Hymenocallis × festalis

Common Name: spider lily 
Type: Bulb
Family: Amaryllidaceae
Native Range: Garden origin
Zone: 8 to 10
Height: 2.00 to 2.50 feet
Spread: 1.00 to 2.00 feet
Bloom Time: July to August
Bloom Description: White
Sun: Full sun to part shade
Water: Medium
Maintenance: Medium
Suggested Use: Annual
Flower: Showy, Fragrant


Reliably winter hardy to USDA Zone 8. In St. Louis, bulbs must be lifted in early fall. Best grown in moist, humusy, well-drained soils in full sun to part shade. Soils must never be allowed to dry out. Plant bulbs 4” deep and space 8-12” apart in mid-spring. Garden grown bulbs must be lifted in fall after foliage die back and before first frost. Dig carefully (try to retain as much root as possible), dry and store in a cool, dry location (high 50s) in a dry medium such as peat or perlite. For containers, plant in spring with the necks of the bulbs slightly above the soil surface. Container grown bulbs may be overwintered in the containers by withdrawing moisture as the foliage begins to die back and storing pots indoors in a cool, dry location.
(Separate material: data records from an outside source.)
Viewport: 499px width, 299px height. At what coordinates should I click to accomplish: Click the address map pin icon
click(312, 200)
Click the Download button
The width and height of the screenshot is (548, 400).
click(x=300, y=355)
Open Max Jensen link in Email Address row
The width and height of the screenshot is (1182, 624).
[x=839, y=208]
Noteworthy Characteristics

Hymenocallis × festalis is commonly called spider lily, basket lily and Peruvian daffodil. It is a deciduous, bulbous, hybrid perennial of garden origin that looks like a spidery daffodil with extremely narrow perianth (petal-like) segments. Features a basal clump of linear, strap-shaped, amaryllis-like leaves (each to 36” long) growing directly from the bulb. In summer, from the center of the foliage rises a solid scape (to 30” tall) that is topped by an umbel of 2-5 fragrant, white, spidery flowers (to 5” across). Each flower has six (6) extremely narrow, outward-spreading-to-reflexed perianth segments and a daffodil-like staminal center cup (corona). Synonymous with and formerly known as Ismene × festalis.

Genus name comes from the Greek words hymen meaning a membrane and kallos meaning beauty in allusion to the membrane uniting the stamens.

The hybrid name festalis means "festive" or "bright".


No serious insect or disease problems. Snails, caterpillars and mealy bugs are occasional visitors.


Best in borders, open woodland gardens. Containers.